▶ **GIVEN INFORMATION**
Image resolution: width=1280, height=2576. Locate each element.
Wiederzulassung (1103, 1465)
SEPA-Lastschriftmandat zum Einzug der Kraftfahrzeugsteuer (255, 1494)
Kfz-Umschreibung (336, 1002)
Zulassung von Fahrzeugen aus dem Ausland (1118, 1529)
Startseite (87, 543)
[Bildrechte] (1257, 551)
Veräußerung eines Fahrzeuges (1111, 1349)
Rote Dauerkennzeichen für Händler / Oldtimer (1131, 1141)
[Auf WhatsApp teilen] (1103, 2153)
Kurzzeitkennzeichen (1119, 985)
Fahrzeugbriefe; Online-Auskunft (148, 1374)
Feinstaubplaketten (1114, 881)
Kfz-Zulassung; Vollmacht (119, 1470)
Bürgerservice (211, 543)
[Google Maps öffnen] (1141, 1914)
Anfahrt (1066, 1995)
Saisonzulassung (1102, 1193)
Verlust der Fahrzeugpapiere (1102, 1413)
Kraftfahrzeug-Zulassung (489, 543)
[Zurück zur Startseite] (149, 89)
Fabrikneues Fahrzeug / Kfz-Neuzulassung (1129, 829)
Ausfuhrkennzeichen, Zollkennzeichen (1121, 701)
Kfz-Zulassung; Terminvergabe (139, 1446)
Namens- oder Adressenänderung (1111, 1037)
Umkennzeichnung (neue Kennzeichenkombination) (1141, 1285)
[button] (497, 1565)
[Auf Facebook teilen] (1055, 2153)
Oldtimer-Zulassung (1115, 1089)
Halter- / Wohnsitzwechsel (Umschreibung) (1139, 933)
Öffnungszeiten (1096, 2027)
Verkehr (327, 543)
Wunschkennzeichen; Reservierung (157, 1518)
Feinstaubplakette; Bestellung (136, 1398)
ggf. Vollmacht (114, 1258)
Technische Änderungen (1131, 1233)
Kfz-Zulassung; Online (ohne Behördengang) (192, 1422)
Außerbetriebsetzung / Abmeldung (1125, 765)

* * *

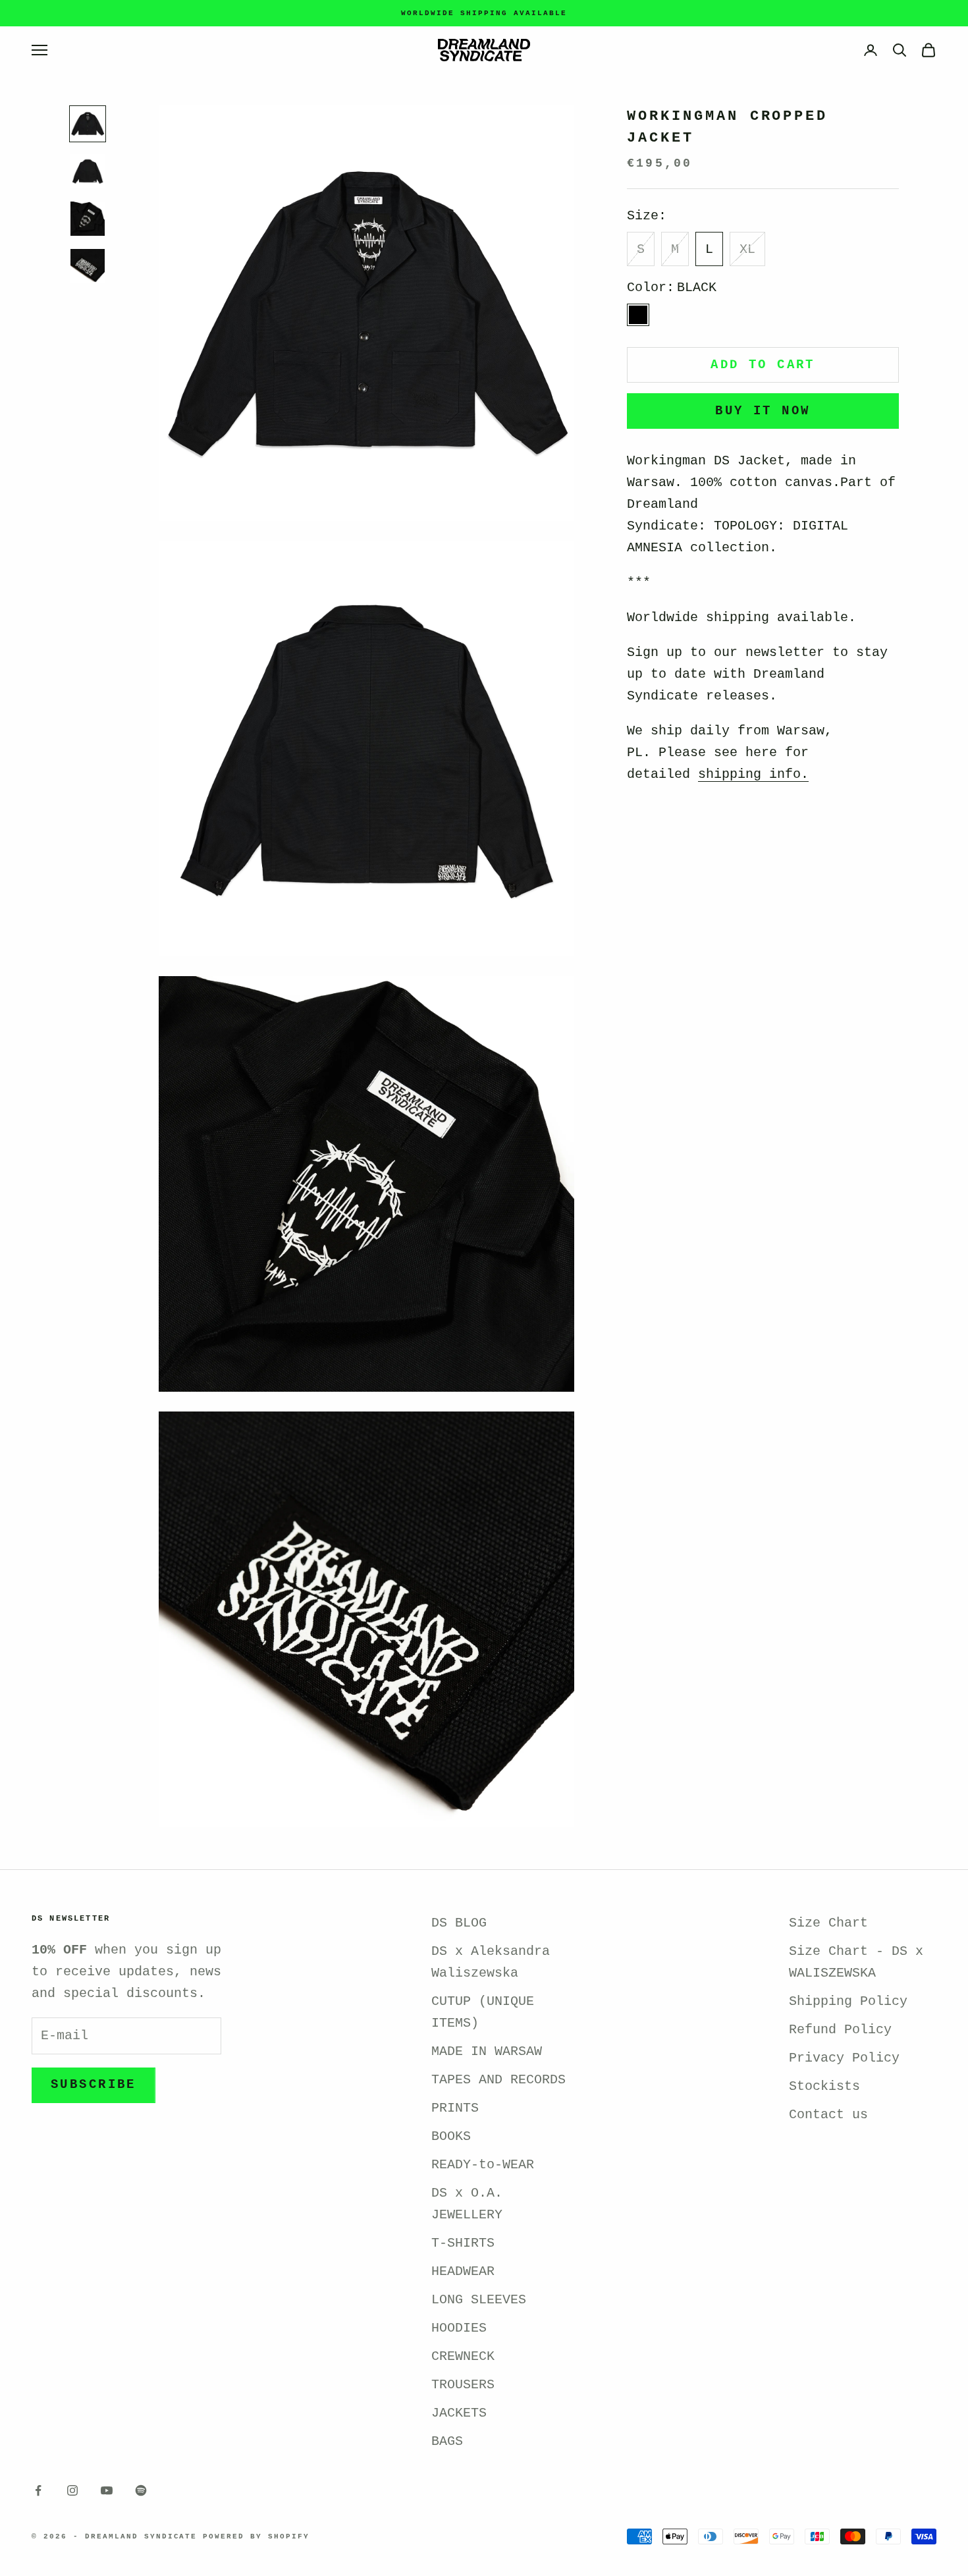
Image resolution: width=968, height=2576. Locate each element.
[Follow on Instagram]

▶ **TASK ITEM**
Only one stretch of the data above is needed. Restate it word for word, from the line containing "[button] (497, 1565)" through the line containing "Technische Änderungen (1131, 1233)", both ends included.

▶ **ANSWER SECTION**
[button] (497, 1565)
[Auf Facebook teilen] (1055, 2153)
Oldtimer-Zulassung (1115, 1089)
Halter- / Wohnsitzwechsel (Umschreibung) (1139, 933)
Öffnungszeiten (1096, 2027)
Verkehr (327, 543)
Wunschkennzeichen; Reservierung (157, 1518)
Feinstaubplakette; Bestellung (136, 1398)
ggf. Vollmacht (114, 1258)
Technische Änderungen (1131, 1233)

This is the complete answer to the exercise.